公開日 2019年12月04日
島根大学では、2019年11月を「島大グローバル月間」として、学内で様々な国際交流イベントが行われています。このイベントの一つとして、留学生に出雲地方の伝統文化に直に触れてもらおうと、出雲大社の門前町にある手錢記念館へのツアーが行われました。この企画は、5月に同館と島根大学が包括的連携に関する協定を結んだことにより、国際交流センターと協定締結に関わった附属図書館、法文学部山陰研究センターが共に企画・実施したものです。
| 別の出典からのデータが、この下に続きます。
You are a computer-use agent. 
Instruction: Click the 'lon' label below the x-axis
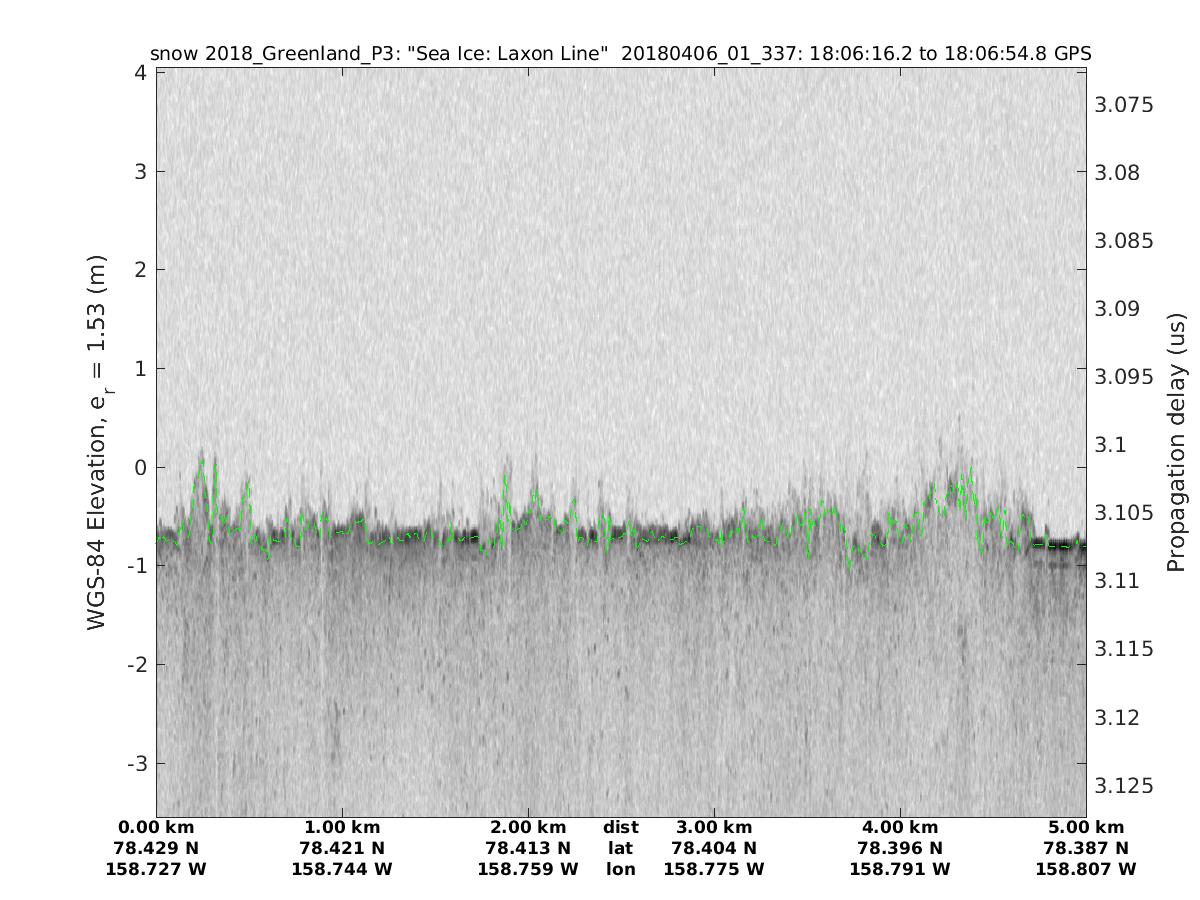point(621,870)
ツアーは、国際交流センターの楊小平先生とシンプソン・キャサリン先生の引率のもと、中国、ベトナム、インドネシア、ベナン、マレーシア5カ国から5名の留学生が参加し、美術工芸品の鑑賞やお茶席を楽しみました。
江戸時代から商家を営み、松江藩の御用宿も務めた手錢家には、多数の美術工芸品が伝わり、敷地内に併設された手錢記念館で展示・公開されています。最初に参加者たちは、記念館で開催中の布志名焼の特別展を、佐々木杏里学芸員の解説を聞きながら鑑賞しました。布志名焼は、大名茶人として知られる松江藩七代藩主の松平治郷(号:不昧)の庇護のもと発展した窯で、明治以降、海外のデザインや技法を取り入れて輸出陶器に力を入れました。参加者たちは、母国や西洋の焼き物と比較しながら、伝統に根ざしつつもそれを乗り越えようとして発展した布志名焼の作品を楽しみました。
次のハンズインセッションでは、佐々木学芸員の指導により、美術品を保管する木箱に掛ける紐の結び方を体験したり、日本刀(脇差)の拵え(刀装具)を実際に手にとって、施された装飾を間近に鑑賞しました。参加者たちは、実際に手に持ってみることで、その重さと質感を確かめていました。
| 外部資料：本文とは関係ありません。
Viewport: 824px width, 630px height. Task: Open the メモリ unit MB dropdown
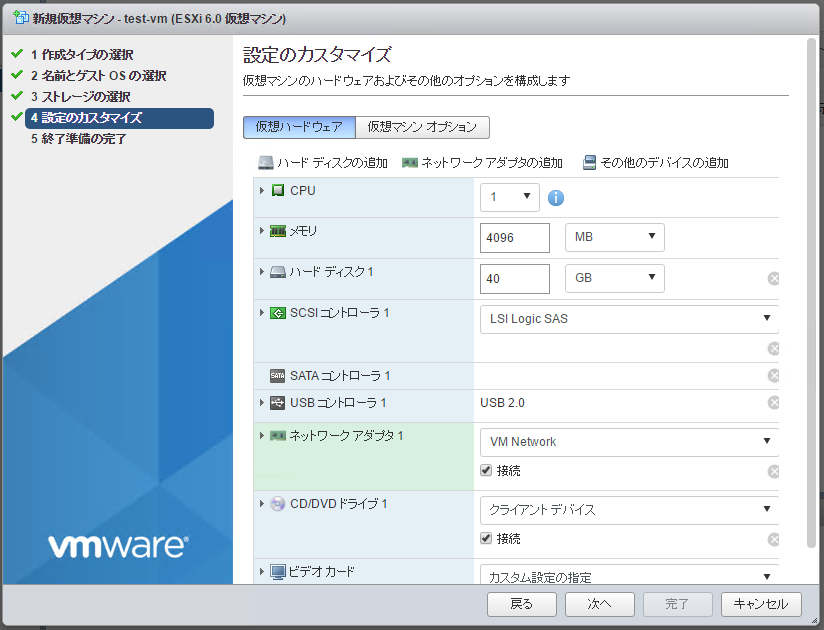[x=614, y=237]
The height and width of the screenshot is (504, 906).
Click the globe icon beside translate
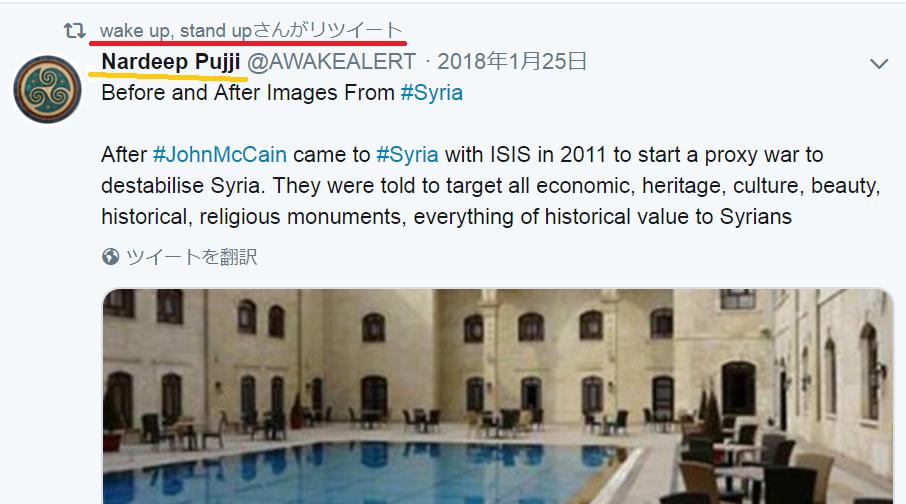(x=110, y=256)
手錢家の和室では、和服を身にまとった手錢家の奥様のお点前で和菓子と抹茶を楽しみました。参加者が一人一人自己紹介をし、ご当主の手錢白三郎氏が、留学生たちに英語で話しかけて場を和ませました。参加者たちは、終始くつろいだ雰囲気の中で、日本の伝統文化を体験することができました。最後に、参加者の一人が感激した面持ちで、今日の体験は非常に興味深い体験であり、母国に帰ったのちにこの体験を伝えたい、と語りました。